**STUDY MATERIAL**.
_ _ _

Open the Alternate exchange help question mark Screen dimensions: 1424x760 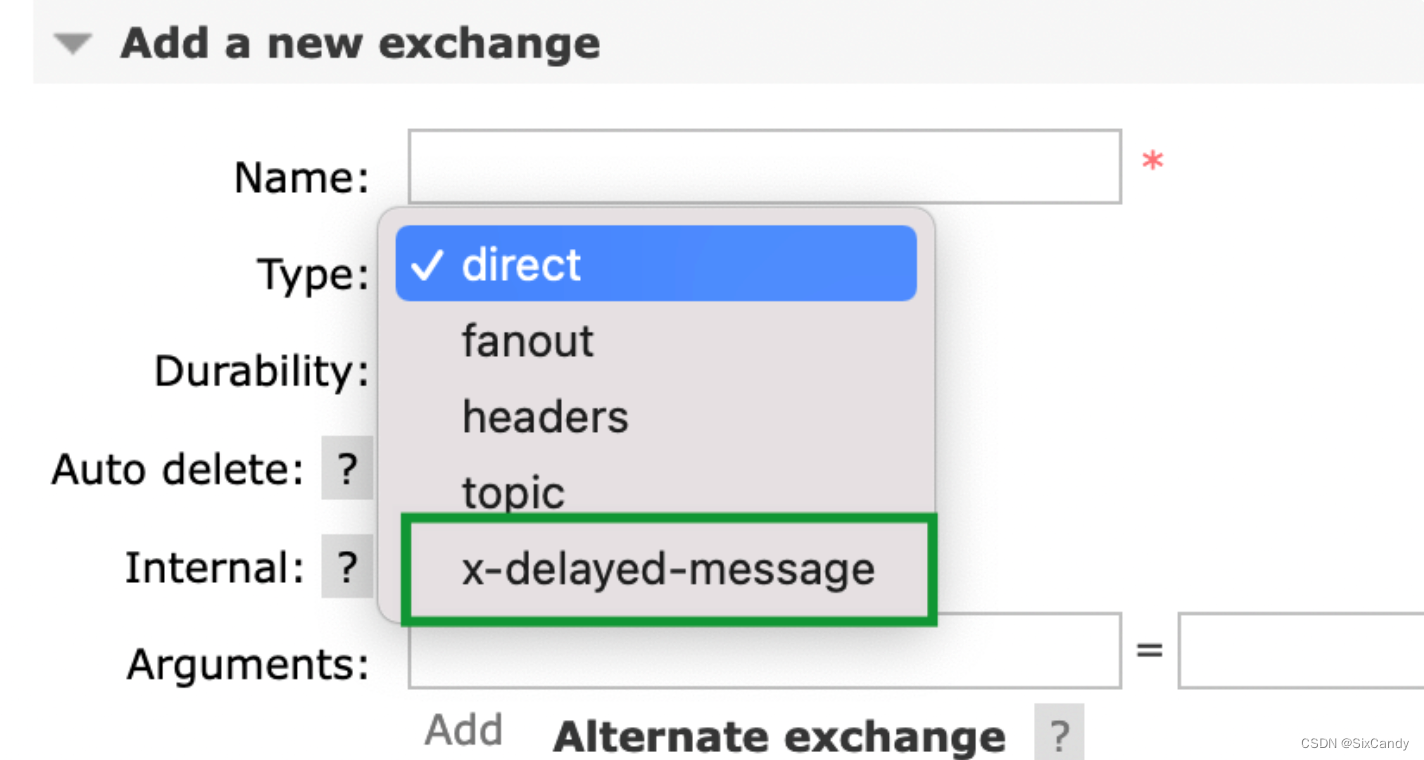click(1059, 735)
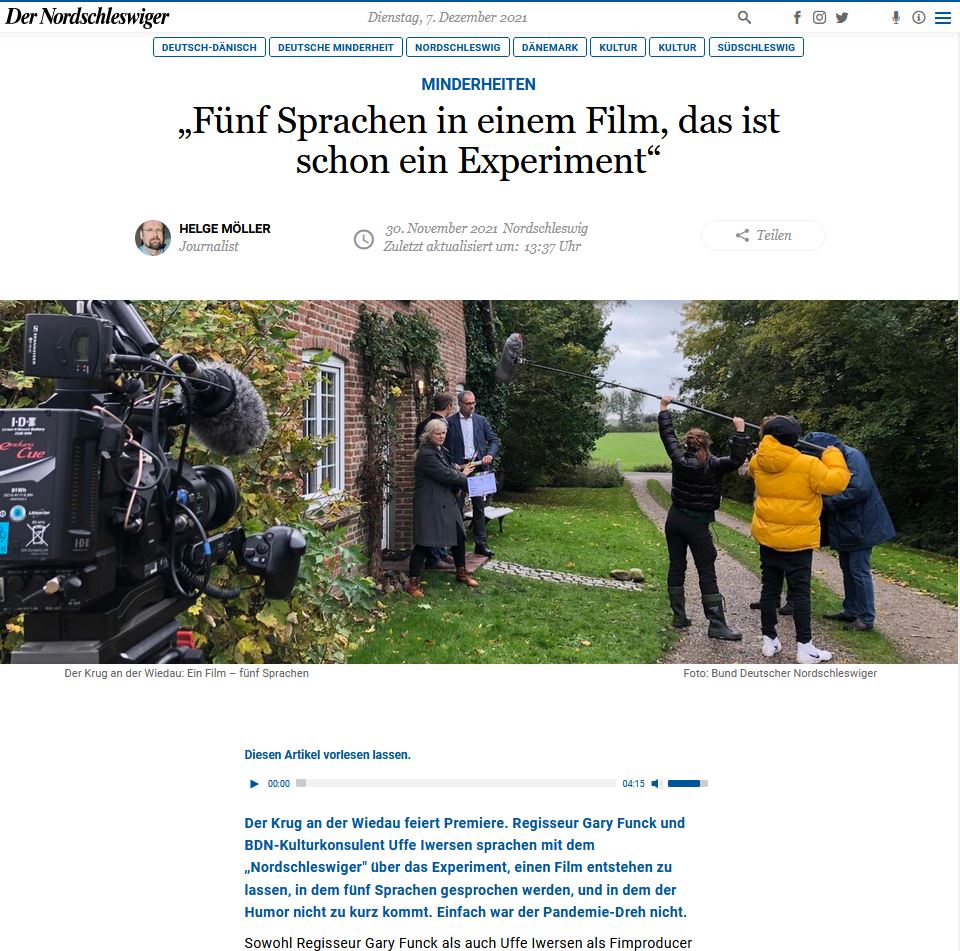The height and width of the screenshot is (951, 960).
Task: Open the search magnifier icon
Action: [x=744, y=17]
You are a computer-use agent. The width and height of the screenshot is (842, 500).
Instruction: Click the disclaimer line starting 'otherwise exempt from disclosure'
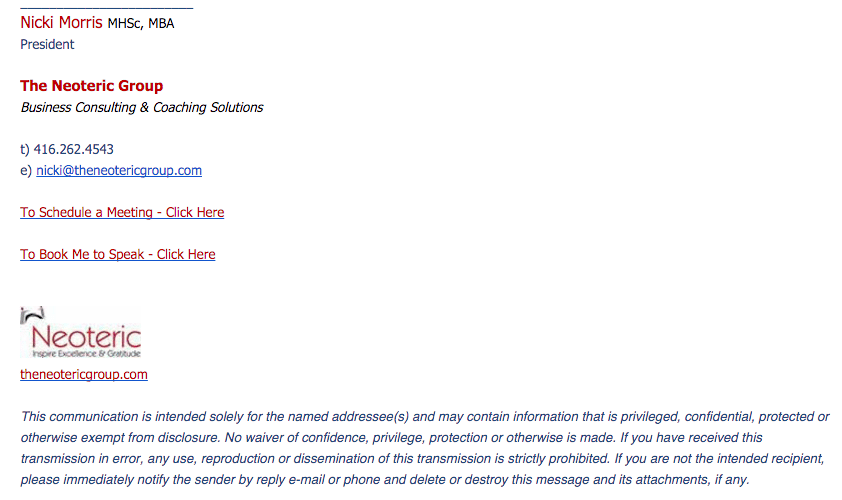(x=391, y=438)

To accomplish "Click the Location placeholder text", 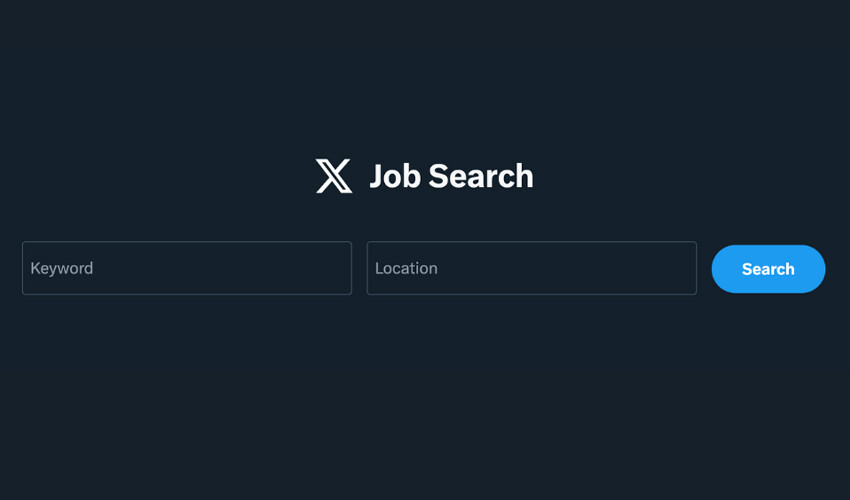I will [406, 268].
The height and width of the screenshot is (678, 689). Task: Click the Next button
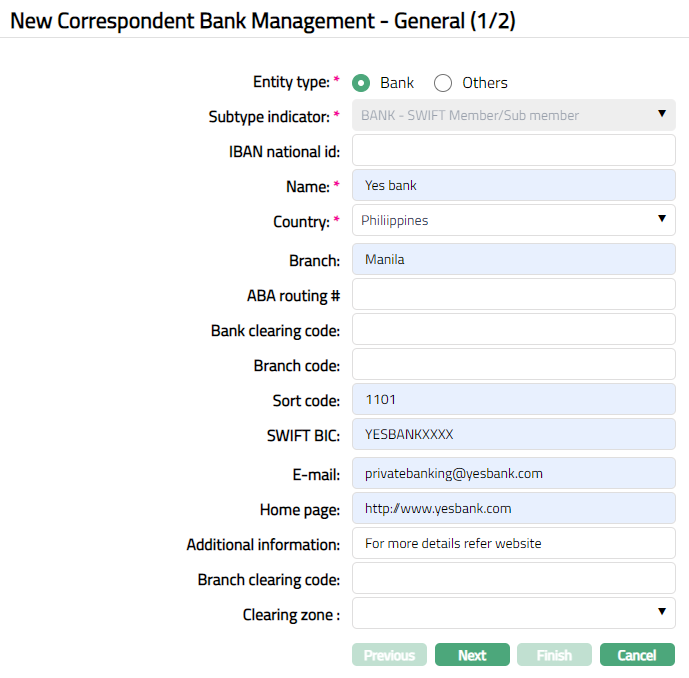(472, 655)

_ _ _

**WORK TO COMPLETE**. Please write out exactly the lines starting at the one that contains "The height and width of the screenshot is (678, 689)." and ending with the final line of the entries, both ends included. Do not write out any pictures.

**EXERCISE RESULT**.
The height and width of the screenshot is (678, 689). Task: Click the Next button
(472, 655)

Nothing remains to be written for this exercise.